Oral appliances (OAs): These devices are inserted into the mouth during sleep, and they help to open the airway by keeping the tongue and other structures in the mouth out of the airway. The two most common devices used are tongue-retaining devices and mandibular advancing appliances. While OAs are more comfortable to wear at night, they aren’t as effective in treating OSA as CPAP. However, patients have been found to be more compliant with them when compared to CPAP.
Surgical treatments for OSA include:⁵
Uvulopalatopharyngoplasty (UPPP): OSA can sometimes be caused by obstruction of the airway by certain structures in the mouth. If this is the case, this surgery may improve episodes of apnea in some people with OSA. UPPP involves the removal of the tonsils, uvula (the pink structure in the back of the throat), and the posterior velum (a part of the roof of the mouth).
Maxillomandibular advancement surgery (MMA): If other surgical efforts fail, MMA is typically considered. It’s deemed to be one of the most effective surgical treatments for OSA. It involves surgical reconstruction of the upper and lower jawbones to decrease airway obstruction.
Inspire implantable device: This is a more recent treatment for OSA, and it involves the surgical implantation of a device that stimulates muscles in the airway to keep the airway from collapsing. The device is controlled with a remote, and the battery life of the device is about 11 years. In order to qualify for the device, people have to meet certain criteria. You can read more about it here.

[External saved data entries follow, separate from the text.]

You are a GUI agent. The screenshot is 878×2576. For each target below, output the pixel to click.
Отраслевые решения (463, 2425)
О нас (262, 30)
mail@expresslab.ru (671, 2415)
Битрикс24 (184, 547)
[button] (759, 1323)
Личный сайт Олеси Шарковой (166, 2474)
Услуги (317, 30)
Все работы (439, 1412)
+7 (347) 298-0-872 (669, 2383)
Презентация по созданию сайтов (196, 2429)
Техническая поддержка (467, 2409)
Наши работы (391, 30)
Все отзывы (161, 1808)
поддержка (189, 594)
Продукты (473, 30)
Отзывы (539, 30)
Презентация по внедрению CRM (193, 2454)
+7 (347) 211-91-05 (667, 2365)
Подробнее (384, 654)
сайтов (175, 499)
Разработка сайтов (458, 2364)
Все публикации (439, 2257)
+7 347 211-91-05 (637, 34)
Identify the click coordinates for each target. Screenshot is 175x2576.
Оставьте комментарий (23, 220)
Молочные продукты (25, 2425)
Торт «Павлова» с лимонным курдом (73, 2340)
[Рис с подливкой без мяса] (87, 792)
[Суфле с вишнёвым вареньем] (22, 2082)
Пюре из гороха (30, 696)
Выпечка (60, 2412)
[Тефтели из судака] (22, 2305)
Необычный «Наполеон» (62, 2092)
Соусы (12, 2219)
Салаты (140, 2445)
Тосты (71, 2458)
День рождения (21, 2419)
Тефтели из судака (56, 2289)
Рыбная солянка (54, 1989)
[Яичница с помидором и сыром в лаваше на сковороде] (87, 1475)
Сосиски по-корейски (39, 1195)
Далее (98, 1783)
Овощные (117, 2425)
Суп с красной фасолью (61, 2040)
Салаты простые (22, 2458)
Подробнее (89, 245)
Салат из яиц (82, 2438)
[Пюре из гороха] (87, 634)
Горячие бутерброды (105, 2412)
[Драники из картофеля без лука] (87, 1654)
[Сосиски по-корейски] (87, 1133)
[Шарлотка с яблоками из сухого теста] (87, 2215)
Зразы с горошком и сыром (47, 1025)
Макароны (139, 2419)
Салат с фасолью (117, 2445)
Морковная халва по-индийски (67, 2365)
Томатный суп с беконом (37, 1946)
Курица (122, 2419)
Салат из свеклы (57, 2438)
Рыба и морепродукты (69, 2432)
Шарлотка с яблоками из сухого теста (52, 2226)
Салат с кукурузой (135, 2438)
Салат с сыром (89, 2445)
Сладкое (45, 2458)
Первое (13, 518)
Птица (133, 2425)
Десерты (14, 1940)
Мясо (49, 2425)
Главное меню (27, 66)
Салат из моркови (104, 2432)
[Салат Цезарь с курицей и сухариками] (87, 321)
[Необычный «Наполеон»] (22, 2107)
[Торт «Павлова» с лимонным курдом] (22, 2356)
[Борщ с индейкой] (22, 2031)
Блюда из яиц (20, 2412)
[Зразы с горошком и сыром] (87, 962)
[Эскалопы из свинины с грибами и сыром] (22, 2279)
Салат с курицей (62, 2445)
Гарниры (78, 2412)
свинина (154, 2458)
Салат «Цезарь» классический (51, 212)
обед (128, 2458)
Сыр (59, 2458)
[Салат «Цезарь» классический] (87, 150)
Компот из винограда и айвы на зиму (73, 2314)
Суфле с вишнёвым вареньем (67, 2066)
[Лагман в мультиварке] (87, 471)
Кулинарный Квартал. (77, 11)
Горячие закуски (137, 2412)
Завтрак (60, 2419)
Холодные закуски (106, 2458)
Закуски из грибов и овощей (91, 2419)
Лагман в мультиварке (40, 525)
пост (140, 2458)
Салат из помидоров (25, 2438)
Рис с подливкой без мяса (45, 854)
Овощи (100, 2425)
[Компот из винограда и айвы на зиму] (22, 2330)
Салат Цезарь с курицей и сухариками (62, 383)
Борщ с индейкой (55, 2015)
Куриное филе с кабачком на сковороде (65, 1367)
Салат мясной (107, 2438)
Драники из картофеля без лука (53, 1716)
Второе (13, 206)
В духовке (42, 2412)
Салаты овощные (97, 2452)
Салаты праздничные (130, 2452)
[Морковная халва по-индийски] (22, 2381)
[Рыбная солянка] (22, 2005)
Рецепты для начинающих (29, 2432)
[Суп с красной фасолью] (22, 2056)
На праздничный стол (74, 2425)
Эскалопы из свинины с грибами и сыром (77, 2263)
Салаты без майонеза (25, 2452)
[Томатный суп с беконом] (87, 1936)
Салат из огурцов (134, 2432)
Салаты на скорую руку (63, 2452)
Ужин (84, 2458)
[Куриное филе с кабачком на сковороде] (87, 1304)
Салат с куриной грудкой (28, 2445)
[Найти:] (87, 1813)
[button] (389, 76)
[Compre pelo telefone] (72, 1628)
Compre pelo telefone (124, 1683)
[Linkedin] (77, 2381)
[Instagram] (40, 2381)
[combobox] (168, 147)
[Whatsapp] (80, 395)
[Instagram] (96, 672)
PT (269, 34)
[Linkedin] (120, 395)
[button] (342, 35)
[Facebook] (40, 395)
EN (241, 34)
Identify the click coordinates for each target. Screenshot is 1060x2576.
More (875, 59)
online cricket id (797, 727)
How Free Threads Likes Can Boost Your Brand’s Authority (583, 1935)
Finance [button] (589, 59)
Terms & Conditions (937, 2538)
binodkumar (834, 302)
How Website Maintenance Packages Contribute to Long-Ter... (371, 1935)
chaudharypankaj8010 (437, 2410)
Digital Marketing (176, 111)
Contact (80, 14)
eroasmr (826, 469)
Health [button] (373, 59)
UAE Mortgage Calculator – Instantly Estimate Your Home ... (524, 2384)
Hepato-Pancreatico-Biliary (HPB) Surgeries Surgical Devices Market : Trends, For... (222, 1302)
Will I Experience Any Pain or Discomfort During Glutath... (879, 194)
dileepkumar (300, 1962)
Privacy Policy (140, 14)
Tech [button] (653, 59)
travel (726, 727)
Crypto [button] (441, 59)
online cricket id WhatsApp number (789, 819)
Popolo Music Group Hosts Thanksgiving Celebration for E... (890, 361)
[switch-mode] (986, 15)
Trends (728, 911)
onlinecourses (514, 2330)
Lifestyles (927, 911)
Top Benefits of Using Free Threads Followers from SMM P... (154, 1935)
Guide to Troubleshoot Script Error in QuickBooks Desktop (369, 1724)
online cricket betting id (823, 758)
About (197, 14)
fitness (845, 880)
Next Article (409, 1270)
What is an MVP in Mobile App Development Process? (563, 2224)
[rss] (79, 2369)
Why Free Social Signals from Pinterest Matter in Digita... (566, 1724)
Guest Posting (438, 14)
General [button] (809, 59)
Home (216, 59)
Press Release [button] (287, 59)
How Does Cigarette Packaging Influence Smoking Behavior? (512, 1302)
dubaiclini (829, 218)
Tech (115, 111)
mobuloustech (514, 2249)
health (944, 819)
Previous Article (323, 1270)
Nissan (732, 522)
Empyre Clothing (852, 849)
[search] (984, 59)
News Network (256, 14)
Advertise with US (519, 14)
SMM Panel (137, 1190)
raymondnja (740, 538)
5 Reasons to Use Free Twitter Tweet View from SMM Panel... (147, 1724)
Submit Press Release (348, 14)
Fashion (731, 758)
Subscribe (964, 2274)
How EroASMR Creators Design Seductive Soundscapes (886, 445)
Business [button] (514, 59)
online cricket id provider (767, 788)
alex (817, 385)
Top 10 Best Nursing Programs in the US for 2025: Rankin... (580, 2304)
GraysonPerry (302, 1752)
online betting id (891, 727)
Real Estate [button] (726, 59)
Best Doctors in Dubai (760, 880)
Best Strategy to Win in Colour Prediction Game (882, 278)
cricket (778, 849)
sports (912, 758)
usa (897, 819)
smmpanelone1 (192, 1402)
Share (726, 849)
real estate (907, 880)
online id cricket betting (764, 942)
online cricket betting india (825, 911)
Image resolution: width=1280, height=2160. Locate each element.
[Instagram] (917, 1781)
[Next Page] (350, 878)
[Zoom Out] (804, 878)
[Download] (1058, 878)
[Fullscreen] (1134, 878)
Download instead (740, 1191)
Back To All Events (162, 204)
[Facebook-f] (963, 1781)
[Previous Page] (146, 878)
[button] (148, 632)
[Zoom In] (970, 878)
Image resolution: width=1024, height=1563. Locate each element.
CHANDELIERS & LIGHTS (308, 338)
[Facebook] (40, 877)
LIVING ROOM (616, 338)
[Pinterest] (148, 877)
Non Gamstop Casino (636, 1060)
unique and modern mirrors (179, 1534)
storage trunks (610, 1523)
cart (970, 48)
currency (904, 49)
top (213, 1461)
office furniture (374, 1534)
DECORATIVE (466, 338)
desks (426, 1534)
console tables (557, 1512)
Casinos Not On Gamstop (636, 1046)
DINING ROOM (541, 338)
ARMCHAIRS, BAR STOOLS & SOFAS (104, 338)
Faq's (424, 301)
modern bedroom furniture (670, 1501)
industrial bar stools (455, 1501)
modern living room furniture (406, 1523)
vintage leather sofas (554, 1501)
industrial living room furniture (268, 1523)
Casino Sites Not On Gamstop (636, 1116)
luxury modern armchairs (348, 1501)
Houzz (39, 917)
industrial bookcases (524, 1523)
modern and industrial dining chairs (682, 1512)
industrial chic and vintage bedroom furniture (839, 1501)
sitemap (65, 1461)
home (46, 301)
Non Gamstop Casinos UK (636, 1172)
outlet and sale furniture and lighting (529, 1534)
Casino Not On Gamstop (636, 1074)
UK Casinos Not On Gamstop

Lifestyle modifications that can be made to decrease the severity of OSA include:
Weight loss: As mentioned above, being overweight is one of the four main risk factors for OSA, and if you’ve been diagnosed with OSA, losing weight can help decrease the severity of it. If you’re planning to lose some weight, it’s been found that a 10% decrease in weight results in a 26% decrease in apnea episodes during sleep.²
Sleep position: Even the position in which you sleep can affect the severity of OSA. Avoiding sleeping on your back can help decrease the frequency of apnea episodes.⁵
It’s important to note that even if you require non-surgical or surgical treatment for OSA, implementing lifestyle modifications will still improve the severity of OSA and the associated symptoms.
Do You Think You Have Sleep Apnea?
If you have symptoms of sleep apnea and think that you may have it, see your primary care provider right away. They can complete the OSA risk questionnaires and order a sleep study if needed.
However, sleep studies are in high demand, and there aren’t an abundance of places that do them. So getting a sleep study usually takes a white. That’s why it’s important to tell your primary care provider about your symptoms sooner rather than later.
In the meantime, you can focus on making changes to your sleeping positions and losing weight, as these things have been proven to help decrease episodes of apnea during sleep.
Stay informed, stay healthy.
Works cited
1. Estimation of the global prevalence and burden of obstructive sleep apnoea: a literature-based analysis – (nih.gov)
2. Obstructive sleep apnea basics – (ccjm.org)
3. Clinical guideline for the evaluation, management and long-term care of obstructive sleep apnea in adults – (nih.gov)
4. Sleep Apnea and Atrial Fibrillation: Role of the Cardiac Autonomic Nervous System – (nih.gov)
5. Obstructive sleep apnea treatment in adults – (wiley.com)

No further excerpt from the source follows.